The thick film manufacturing process is less complex than other resistor technologies and utilises relatively low-cost materials. It is well suited to high-volume manufacturing, which helps drive down component costs.
Compact Size – High Power Handling
Thick film resistors deliver high power density. Hence, for a given power rating, they are significantly smaller than wirewound equivalents. The planar structure of thick film resistors provides a large surface area relative to their volume.
Thick film resistor materials have excellent heat dissipation properties. The resistive element is typically screen-printed onto substrates such as alumina, aluminium nitride, or beryllium oxide, which possess high thermal conductivity.
High Resistance Values
The resistive element of a thick film resistor consists of metal oxides and glass frits. When fired, this mixture creates a granular structure with inherently high resistivity.
The screen-printing process facilitates the creation of various serpentine or meander patterns. These extend the current path within a compact area, delivering high resistance values.
Low Inductance
All conductors exhibit self-inductance when carrying time-varying currents. The inductance value depends on factors including the conductor material and geometry, the configuration of the circuit, and the operating frequency.
The flat cross-section of a thick film resistor track minimises inductance compared to resistor wire.
High Voltage Capability
Thick film resistors are manufactured by screen-printing a conductive layer onto an insulating (typically alumina) substrate. These substrates possess excellent insulating properties and high dielectric strength and can withstand high voltages without breakdown.
If the resistive element is arranged in a serpentine or meandering pattern, it increases the effective length of the resistive path. This reduces the electric field intensity for a given applied voltage and improves the resistors voltage-handling capacity.
Thick film resistors can deliver high resistance values. This limits current flow for a given voltage, reducing power dissipation and the risk of thermal damage.
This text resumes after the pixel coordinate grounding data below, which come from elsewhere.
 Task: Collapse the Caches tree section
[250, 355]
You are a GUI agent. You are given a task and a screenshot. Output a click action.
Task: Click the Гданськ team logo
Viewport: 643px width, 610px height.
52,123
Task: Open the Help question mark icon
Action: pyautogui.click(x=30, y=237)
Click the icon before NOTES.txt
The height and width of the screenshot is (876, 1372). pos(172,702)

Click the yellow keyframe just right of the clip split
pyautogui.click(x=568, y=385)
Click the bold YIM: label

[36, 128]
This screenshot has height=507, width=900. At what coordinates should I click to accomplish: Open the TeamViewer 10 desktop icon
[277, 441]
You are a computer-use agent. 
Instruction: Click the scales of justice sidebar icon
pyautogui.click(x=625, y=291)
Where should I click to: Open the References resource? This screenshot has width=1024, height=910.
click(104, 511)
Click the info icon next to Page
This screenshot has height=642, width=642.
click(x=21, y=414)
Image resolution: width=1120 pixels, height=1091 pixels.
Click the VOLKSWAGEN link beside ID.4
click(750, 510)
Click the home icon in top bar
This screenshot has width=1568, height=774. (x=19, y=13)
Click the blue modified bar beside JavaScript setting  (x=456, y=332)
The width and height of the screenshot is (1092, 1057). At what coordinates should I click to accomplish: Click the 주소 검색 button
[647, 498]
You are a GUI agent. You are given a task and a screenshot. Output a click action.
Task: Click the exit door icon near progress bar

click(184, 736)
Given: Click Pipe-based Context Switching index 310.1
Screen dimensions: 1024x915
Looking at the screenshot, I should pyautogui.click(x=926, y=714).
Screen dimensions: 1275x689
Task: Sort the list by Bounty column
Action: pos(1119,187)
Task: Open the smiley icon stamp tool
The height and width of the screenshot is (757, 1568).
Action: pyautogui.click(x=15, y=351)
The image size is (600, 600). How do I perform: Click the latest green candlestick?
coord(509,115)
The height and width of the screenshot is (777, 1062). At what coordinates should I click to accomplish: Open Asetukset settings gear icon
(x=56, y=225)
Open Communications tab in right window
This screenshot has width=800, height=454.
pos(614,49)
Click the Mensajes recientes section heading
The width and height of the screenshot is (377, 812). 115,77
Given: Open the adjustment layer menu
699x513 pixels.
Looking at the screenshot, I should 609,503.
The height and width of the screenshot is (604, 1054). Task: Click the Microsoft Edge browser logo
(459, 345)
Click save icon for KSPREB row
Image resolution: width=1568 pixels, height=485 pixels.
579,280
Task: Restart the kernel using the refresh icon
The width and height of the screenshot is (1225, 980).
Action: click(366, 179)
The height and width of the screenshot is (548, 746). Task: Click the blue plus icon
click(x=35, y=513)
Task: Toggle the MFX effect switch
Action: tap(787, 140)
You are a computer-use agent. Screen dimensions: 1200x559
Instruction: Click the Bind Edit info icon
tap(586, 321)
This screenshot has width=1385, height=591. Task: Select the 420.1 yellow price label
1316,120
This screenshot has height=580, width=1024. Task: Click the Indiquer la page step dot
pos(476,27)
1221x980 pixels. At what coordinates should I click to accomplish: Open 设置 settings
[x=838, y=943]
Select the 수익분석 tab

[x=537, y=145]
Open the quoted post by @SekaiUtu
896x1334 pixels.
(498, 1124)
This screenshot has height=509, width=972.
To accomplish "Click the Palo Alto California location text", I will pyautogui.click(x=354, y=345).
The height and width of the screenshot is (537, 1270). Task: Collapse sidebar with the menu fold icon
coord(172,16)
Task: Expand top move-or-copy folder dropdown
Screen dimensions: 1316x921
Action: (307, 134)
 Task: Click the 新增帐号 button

These characteristics make them particularly suitable for high-voltage applications.
Robustness
The thick film resistor manufacturing process (firing a screen-printed conductive paste on an insulating substrate) produces an integrated device with high resistance to vibration and shock. A protective coating shields the device from moisture and environmental factors.
Thick film resistor substrates (usually alumina, Al₂O₃) exhibit excellent thermal conductivity and stability. They offer low thermal expansion coefficients and maintain performance under thermal stress.
Heat Dissipation
The materials and manufacturing process combine to provide excellent heat dissipation properties. Thick film resistor substrates tend to have high thermal conductivity and remain stable under thermal stress.
The resistor’s conductive paste forms a stable, thermally conductive thick film. Tight bonding between the film and substrate minimises thermal resistance, facilitating rapid heat transfer.
The flat surface of thick film resistor substrates enables direct bonding to thermally conductive substrates, heatsinks, or circuit boards, enhancing their heat dissipation capabilities.
Moisture Resistance
Although thick film resistors are not inherently moisture-resistant, they can be protected by conformal coatings, encapsulation, or hermetic sealing to ensure reliable long-term operation.
Customisation
Compared to alternative resistor technologies, thick film resistor technology is highly customisable. Design or resistance value modifications can be implemented quickly and economically. Adjusting patterns or resistances usually doesn’t require expensive tooling, making thick film resistors cost-effective to customise in small to medium volumes.
The screen-printing manufacturing process allows engineers to adjust resistor patterns, shapes, and sizes (and hence resistance values) by modifying screens or printing masks.
Altering the composition of metal-oxide paste mixtures and firing conditions allows manufacturers to achieve a broad spectrum of resistance values. The thick film printing process makes it possible to create custom resistor shapes and sizes, optimising component layouts for specific applications.
Resistor Technology Comparison
Different resistor technologies offer distinct advantages for specific applications. Comparisons between thick film and thin film resistors, thick film vs wirewound, thick film vs ceramic, and thick film vs metal foil resistors can be found elsewhere on this blog.
The technical advantages of thick film resistors mean they are used in a diverse range of applications. Their manufacturing scalability and customisation capabilities make them particularly valuable for projects requiring performance at the lowest viable cost.